You probably don’t want to know this, but did you know that general support for Windows 7 ends on January 14, 2020? (less than a year from now!). After that, and this quotes the official Microsoft Windows 7 end-of-service document, "Windows will operate but you will stop receiving security and feature updates." It’s probably surprising to realize how old Windows 7 is; it will be ten years old in October 2019! Time flies when you’re applying Windows updates! (This is a good take by John Dvorak about why organizations haven’t moved beyond Windows 7–and why they should.)
The Windows 7 general end-of-service date is January 14, 2020. That’s less than a year away!
In early February, there were several news reports about the pending Windows 7 end-of-service date. These articles reported what the specific maintenance charges would be to continue to get Windows 7 security updates after January 14, 2020. According to noted Windows industry observer Mary Jo Foley, after January 14, 2020, you’ll need to pay $50, for the first year, per device, for Windows 7 Professional Version extended security updates. That price grows to $100 per device for the second year and $200 per device for the third year. Foley asked Microsoft to confirm these numbers but Microsoft would only reply: “Customers would need to work with their Microsoft account team for details on pricing.” In other words, Microsoft really wants you to stop using Windows 7. If you’re using Windows 7 in your shop, it’s wise to start planning your exit strategy now. At the very least, contact Microsoft and see how much it’s going to cost to continue to get security updates for Windows 7 after it goes end-of-service. This ZDNet article has some good Windows 7 upgrade advice, which includes how you may upgrade Windows 7 for free.

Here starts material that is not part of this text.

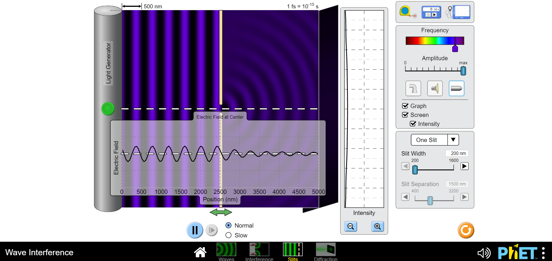Open the One Slit dropdown

pos(434,140)
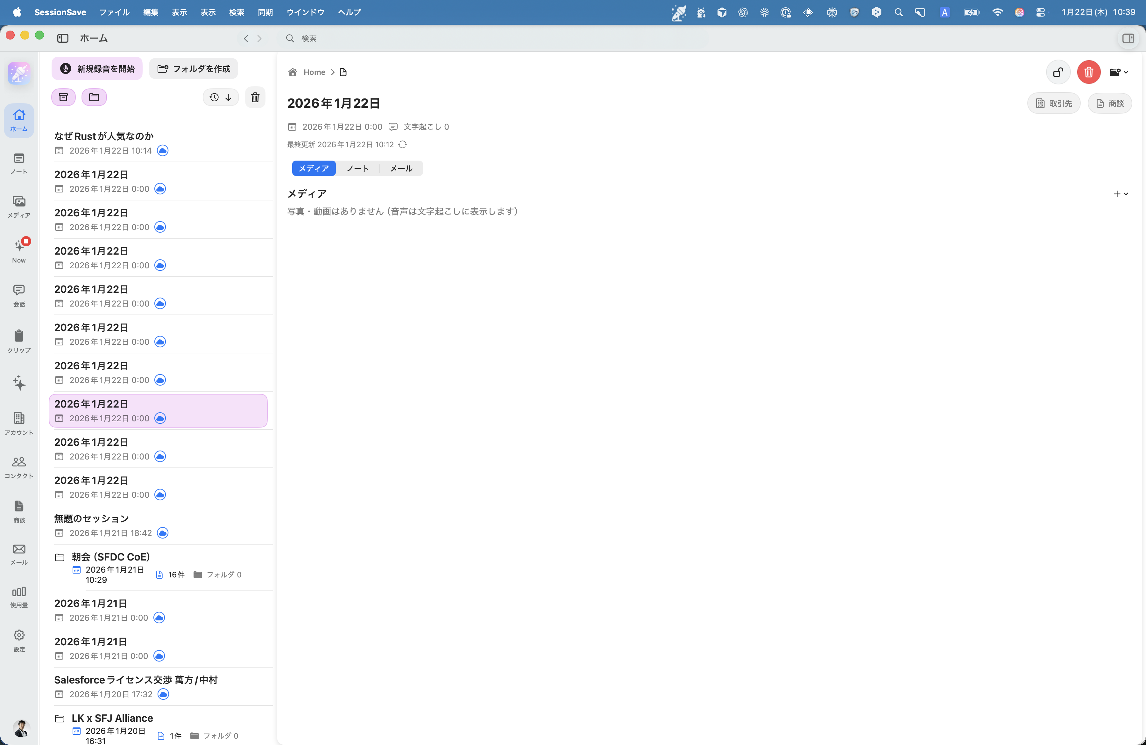Toggle the archive filter button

Just please die, Internet Explorer. Kthnxbai, Microsoft.Microsoft’s Chris Jackson, a Microsoft Principal Program Manager specializing in cybersecurity published an interesting blog post on Feb 6, 2019 entitled: “The perils of using Internet Explorer as your default browser.” Think about that! This isn’t Mozilla (the folks behind Firefox), nor it is Google (the folks behind Chrome), nor is it Apple (the folks behind Safari) saying this; it’s a Microsoft security chief! And he’s telling you to stop using Internet Explorer. In his post, Jackson clearly demoted IE from its previous position of “browser” to that of “compatibility solution.” He ends the post with this paragraph:
“You see, Internet Explorer is a compatibility solution. We’re not supporting new web standards for it and, while many sites work fine, developers by and large just aren’t testing for Internet Explorer these days. They’re testing on modern browsers. So, if we continued our previous approach, you would end up in a scenario where, by optimizing for the things you have, you end up not being able to use new apps as they come out. As new apps are coming out with greater frequency, what we want to help you do is avoid having to miss out on a progressively larger portion of the web!”
You may still have legacy apps that need IE and if so you need to keep IE on your user machines for those legacy purposes. But otherwise, get your users to a modern browser for their day-to-day browser use. With the impending death of MS Edge as we know it, this might be a great time to consider adopting Firefox (my recommendation!) or Chrome as your organization’s every-day browser.